Persevering through deafness, persistent back ailments and cancer, Juliette Gordon Low never let obstacles prevent her from living life to the fullest.

Known as Daisy for much of her life, Low founded the Girl Scouts of the USA in 1912. And since then, one of their mottos has been to leave a place better than they found it.

Though it originally applied to the outdoors — a campsite, a park or the backyard — its intent was to help build girls’ courage, confidence and values, particularly in the face of adversity.
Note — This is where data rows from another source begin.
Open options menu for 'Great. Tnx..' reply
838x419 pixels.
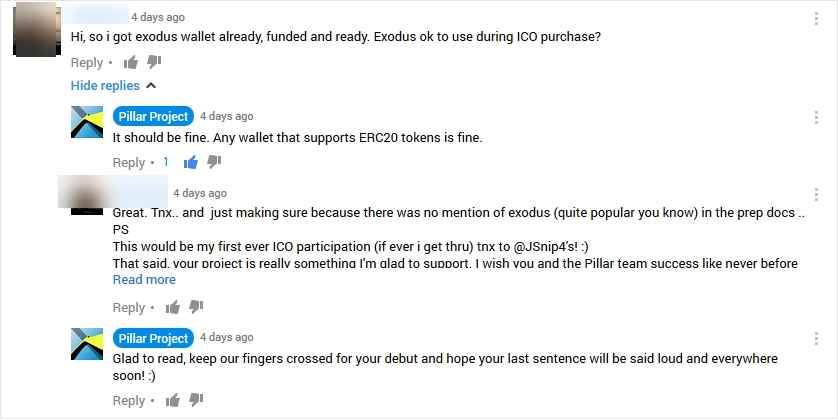[816, 194]
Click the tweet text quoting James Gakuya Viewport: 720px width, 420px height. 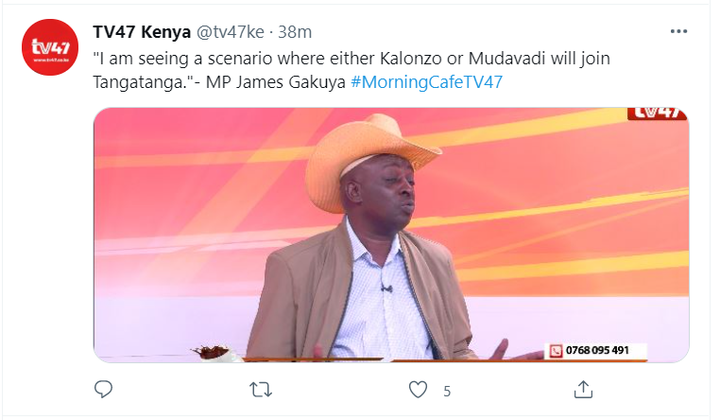point(351,70)
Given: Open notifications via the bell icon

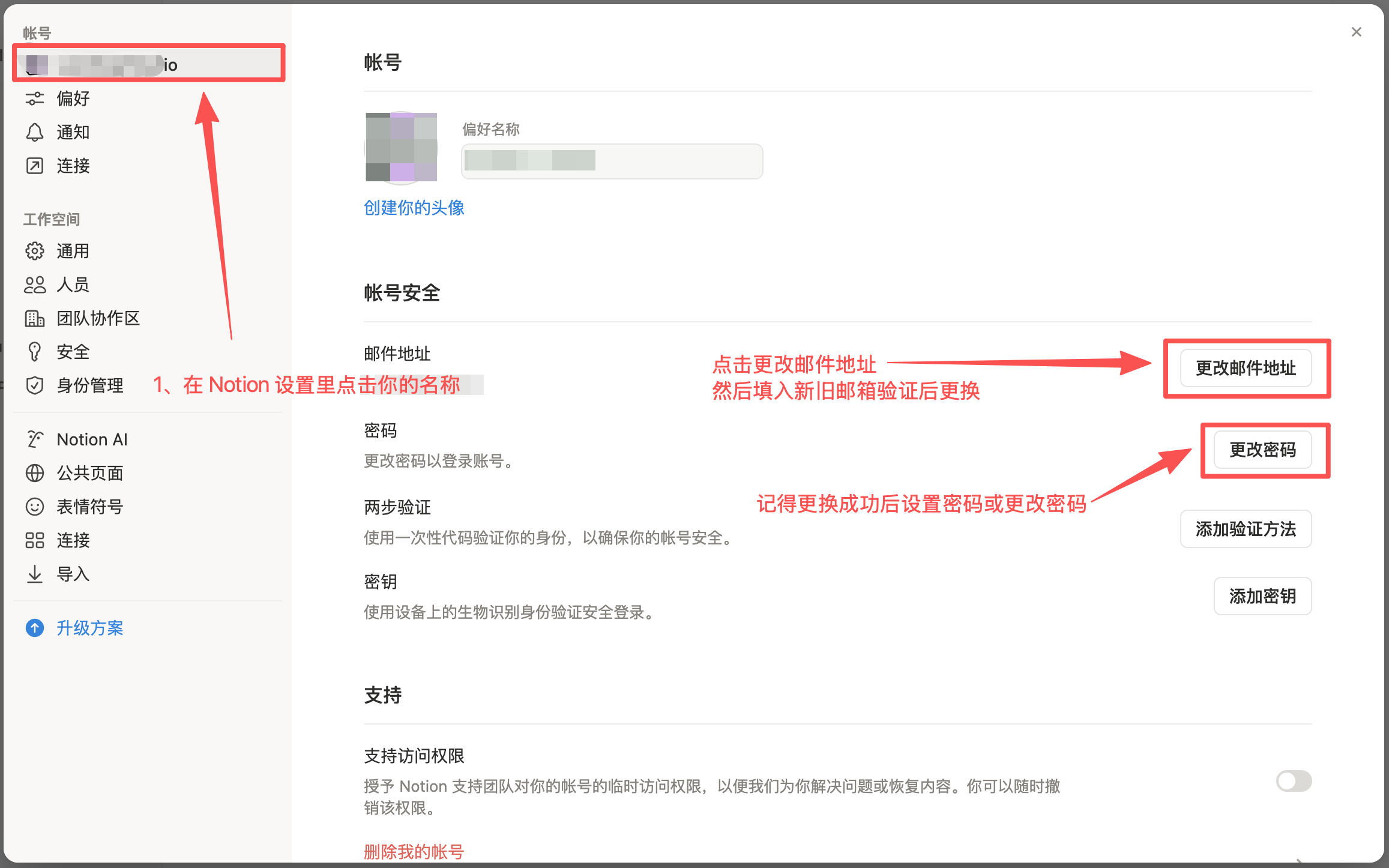Looking at the screenshot, I should coord(35,132).
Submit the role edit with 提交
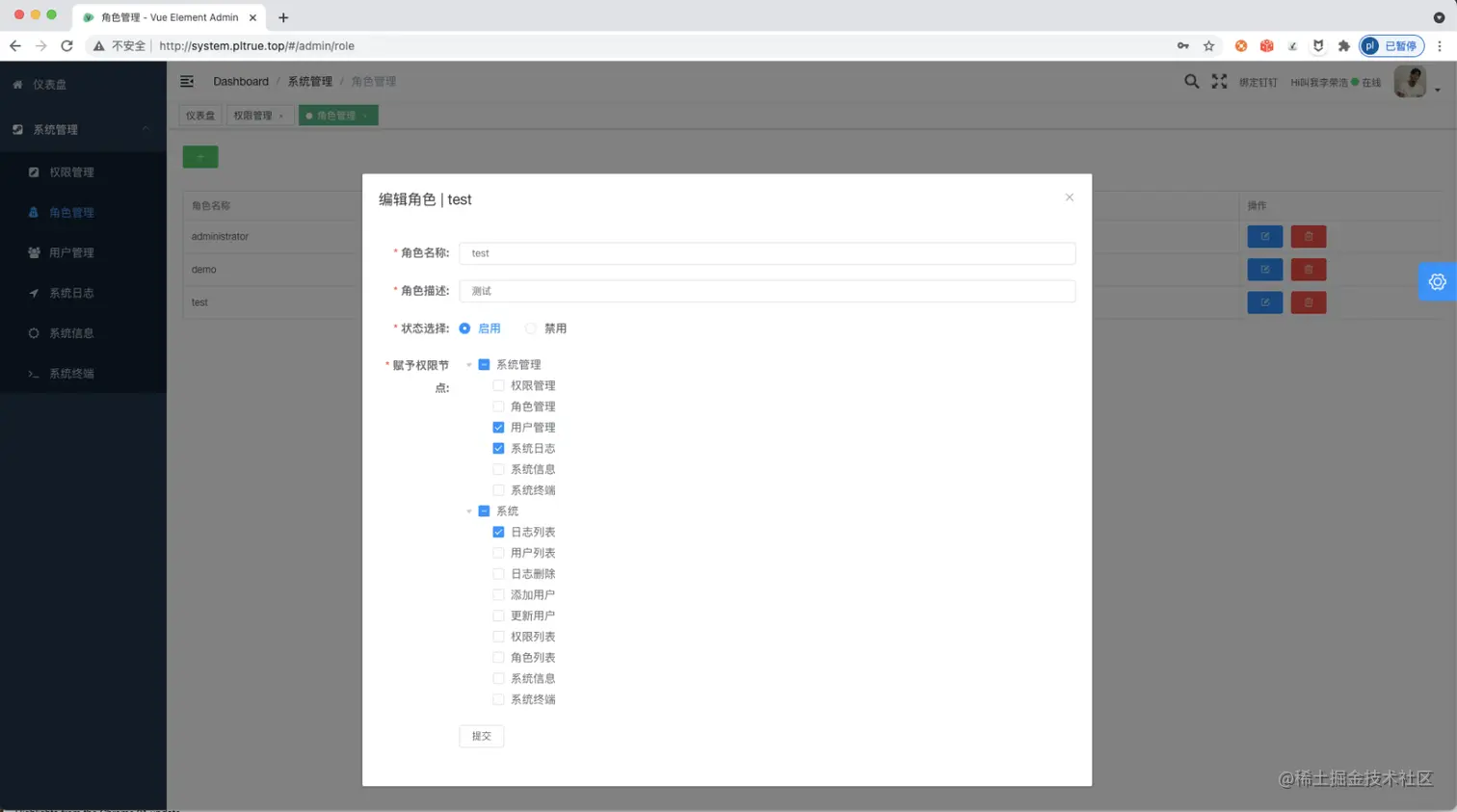The height and width of the screenshot is (812, 1457). [481, 735]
In summer 2007, Wendy Parker Barsell was named executive director of the Sarasota, Fla.-based Florida Swimming Pool Association . Beset by a revolving door of leaders, FSPA’s board of directors tapped Parker Barsell in a near-unanimous vote.

But placing the organization back on solid footing would prove no small challenge. Prior to her arrival, FSPA’s executive director had resigned after just six months on the job. It was the third such action in two years, as the two previous directors stepped down in quick succession.   

Taking a page from Low’s book, Parker Barsell immediately set out to establish a sense of stability, and ultimately to make FSPA a better place than she found it.

In fact, Parker Barsell finds continuous inspiration in much of the Girl Scouts leader’s teachings.

“It gives girls and women opportunities to learn about themselves,” she says of the Scouts, in which she participated from second grade through high school. “It taught me about setting goals, about how I can develop my character and about working with others toward a common goal.”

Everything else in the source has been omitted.